- _What the exercise asks_
Put each line of the data below into a numbered list, leaving out blank lines and the pictures.

※ ※ ※

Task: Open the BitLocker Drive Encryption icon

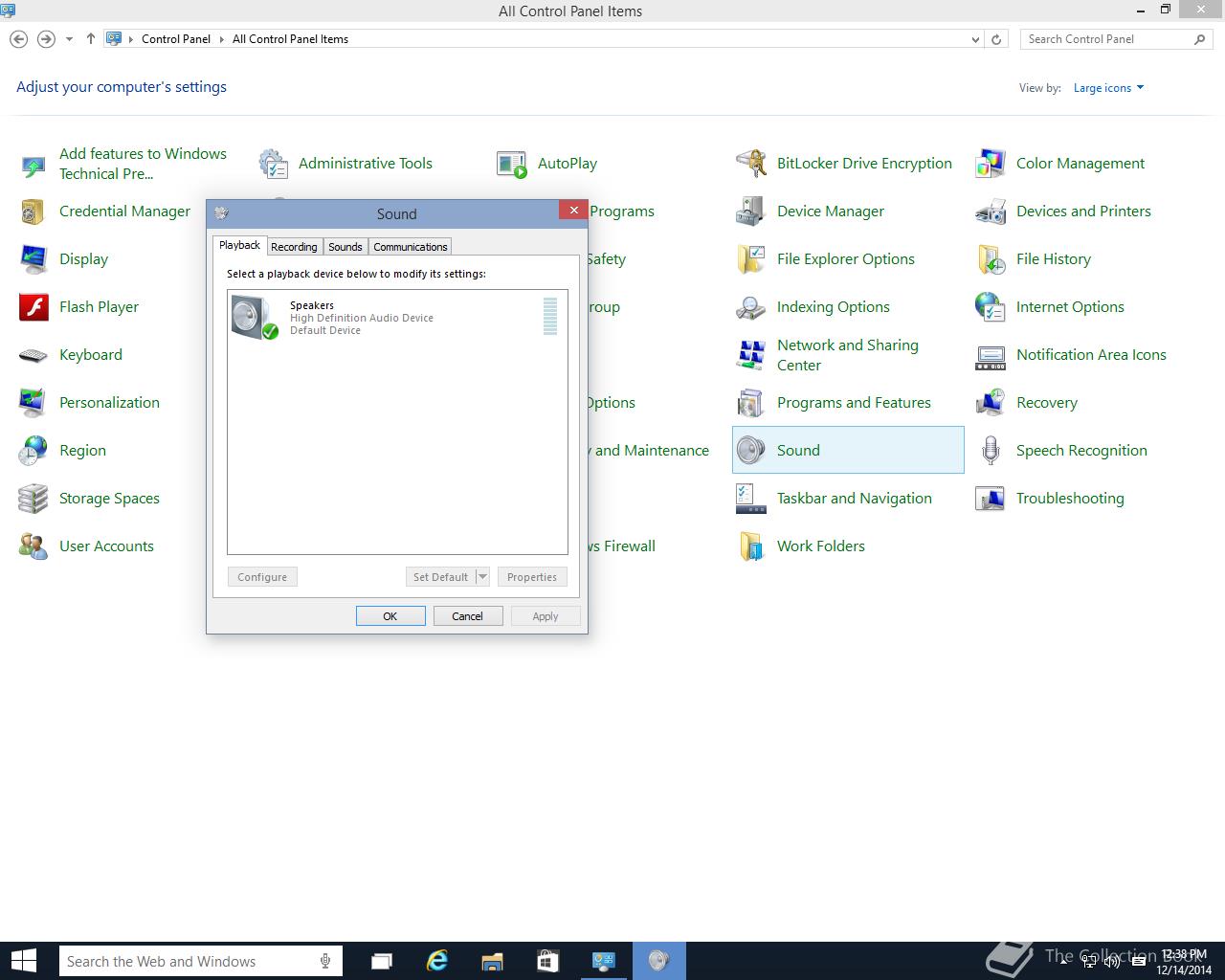Action: click(x=751, y=164)
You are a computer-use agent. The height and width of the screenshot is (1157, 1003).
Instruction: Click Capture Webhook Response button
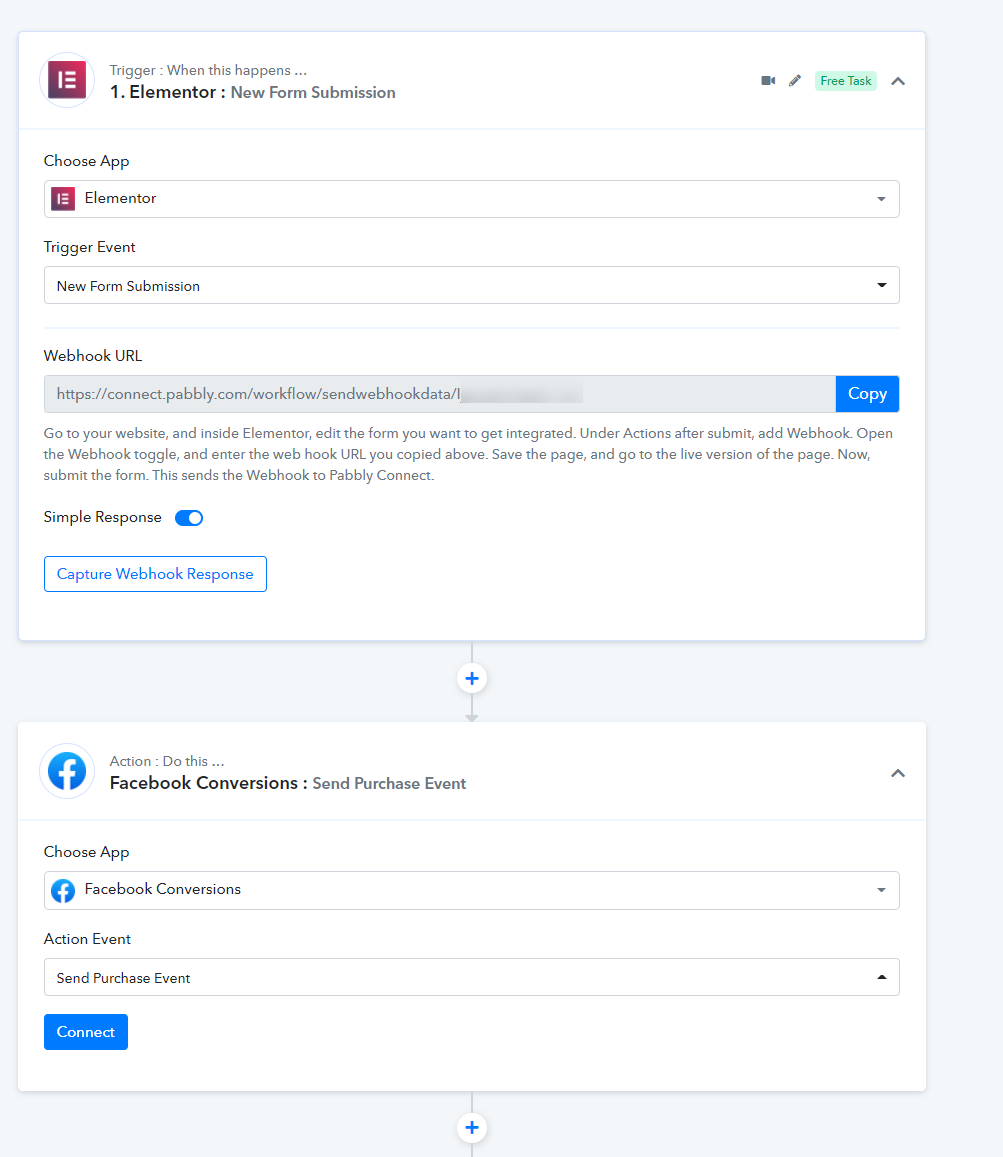click(155, 574)
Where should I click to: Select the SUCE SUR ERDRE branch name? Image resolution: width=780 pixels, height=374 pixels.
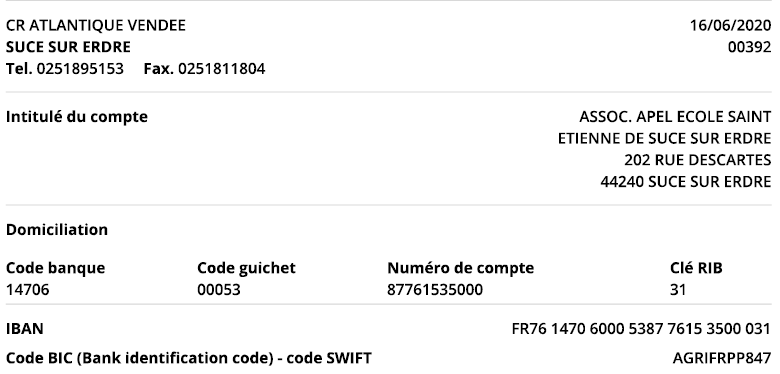click(68, 47)
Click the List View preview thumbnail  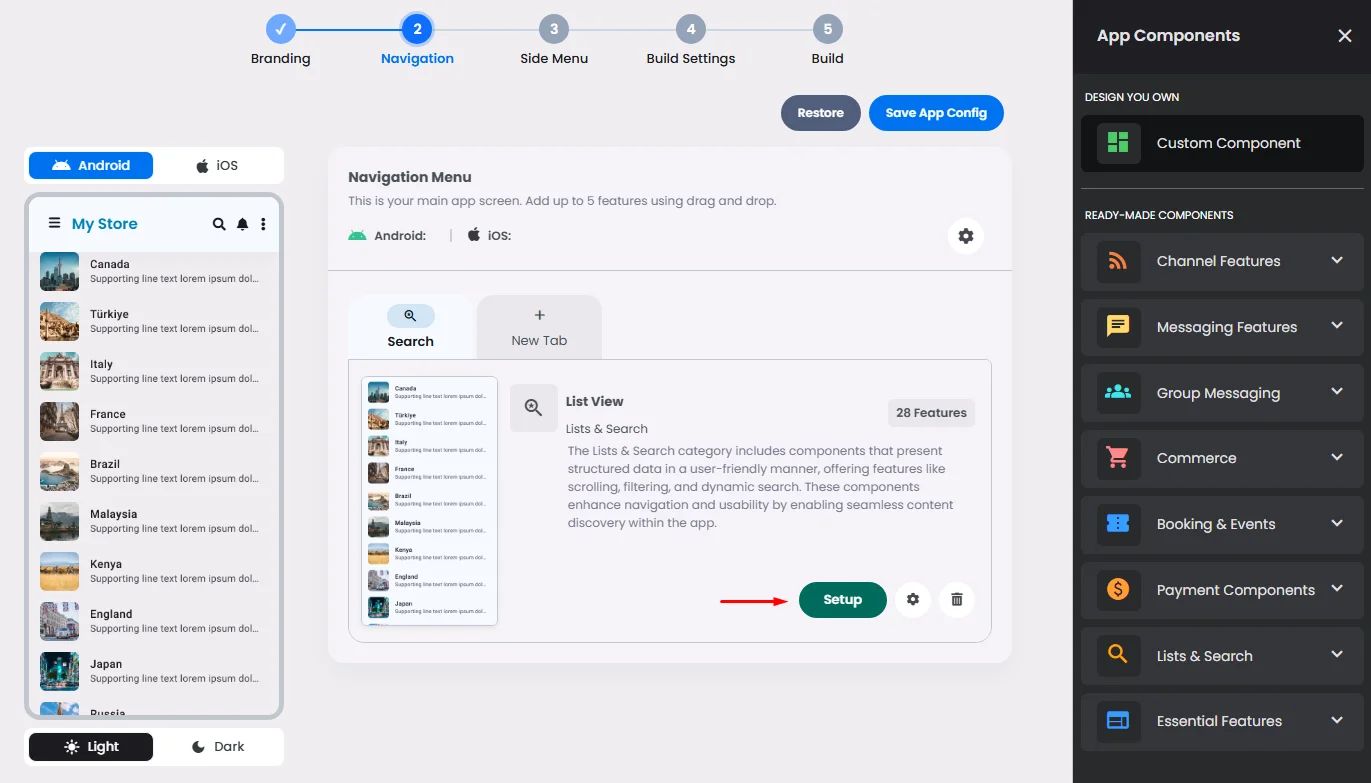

※ ※ ※

- _Written response_
1. Task: Open the BitLocker Drive Encryption icon
2. Action: click(x=751, y=164)
3. You are a computer-use agent. The height and width of the screenshot is (1157, 1003).
4. Instruction: Click Capture Webhook Response button
5. click(155, 574)
6. Where should I click to: Select the SUCE SUR ERDRE branch name? Image resolution: width=780 pixels, height=374 pixels.
7. click(68, 47)
8. Click the List View preview thumbnail  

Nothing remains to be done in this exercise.